I love all of these ideas, really. 

My ideas:
• Town Map. Like someone said, design your own town map. This offers total originality, plus causing everyone to have unique maps. We all have a perfect idea on layout, & sometimes we have to constantly start over to get better options that are relevant to our ideas. This will totally help bring out our creativity, & save time.

• No Grass Deterioration. Please. I'm so overly cautious about running. This is a major problem in New Leaf, & I'm even afraid to put down patterns for pathways because it increases grass deterioration. -.- It's extremely upsetting, let alone unpleasant due to it leaving your town looking not-so-nice.

• Part-time Jobs. Or even a full time job. Some of us get bored of just doing the normal things(digging up things, watering plants, etc.), and we need stuff to do. It may even give us more motivation to pick up the game & play(Not trying to influence not being productive, but...why not sit in your room on your bed playing your 3DS while eating junk food?).

• Island Expansion. They should add new things to the island. More fun, possibly longer tours. More attractions. Don't we all go to the island to hang out with our friends? They should give us stuff to make us want to stay there longer. Maybe even let villagers come to the island, & they could possibly even go on the tours with us. Wouldn't it be cool if we could have a little beach house, too? Just like the first Animal Crossing. C'mon people.

• More PWP Projects. Period.

• Villagers. If only they let us select where we want villagers to go. Their unpredictable placement is ridiculous. At least we knew where they were going to go in the past Animal Crossing games. They destroy pathways, too.

• Patterns. I think if we have handmade pathways, they should at least let us put things on top of them. No disappearing items. Maybe even make some pathways PWPs.

• Character. Please give us eyebrows. Lol. I'm so picky about hairstyles due to my lack of eyebrows. Plus it'd be pretty cool to give us more natural features, & like others said, choice of skin color. Not everyone is pale white.

• Miscellaneous. More pattern slots would be nice. Not everyone wants to create a separate character to hold specific patterns. Maybe more options to decorate the exterior of our house with(we should totally be able to have a backyard & a pet or something)..? Adding a Gyroid exhibit to the Museum would give purpose to the Gyroids, too.


You guys can tell me if my ideas are a little too much, haha. It's just that this game lacks so much. I'm sure the future games will be great, but honestly, their audience is children with the exception of a few adults. We children are very imaginative and creative, & I think we need a game that appeals to that. And I feel as if Animal Crossing can do that. I mean, look, they already have talking animals checked off.


----------



## Izzy Reincarnated (Jun 30, 2014)

1. Bigger PWP's that you can stack/merge to the clouds.

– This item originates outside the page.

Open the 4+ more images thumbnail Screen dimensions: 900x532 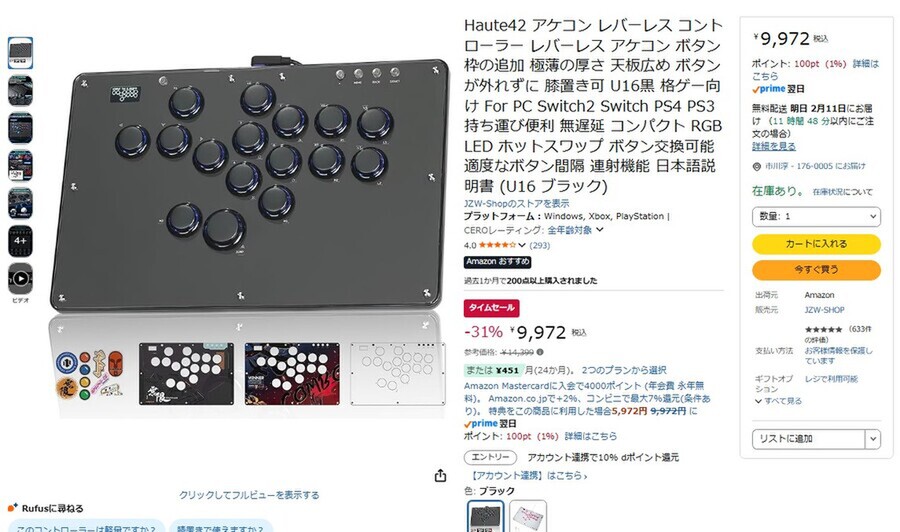(20, 241)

2. You can go on the clouds and they can be accessed by climbing huge PWP's or having a flying type pokemon take you there.

3. There can be sleet and the ground will be slippery with ice spots.

4. Extreeme weather like tornadoes, blizzards, floods, and hurricanes can come.

5. You can get a remix of your town tune from KK. Slider and play it on your radio.

6. There are thieves and burglars and the police would have to get them.

7. There can be underwater towns when your town floods or ancient ruins underwater that can have animals like Fish.

8. There can be underwater caves.

9. You can bring your instruments to Club LOL and perform. Also with a band of people.

10. You can travel with more things than just the train. (Lets boycott the train XD). And you can travel with friends.

11. You can have friends living in your town.

12. You can buy more land and expand your town.

13. When you streetpass someone you can get gameboy games and GC games.

14. You can resign from the office and promote/fire Isabelle. You can also hire animals.

15. You can change your face and your town name and your character name by signing papers. You can sign them with touchscreen.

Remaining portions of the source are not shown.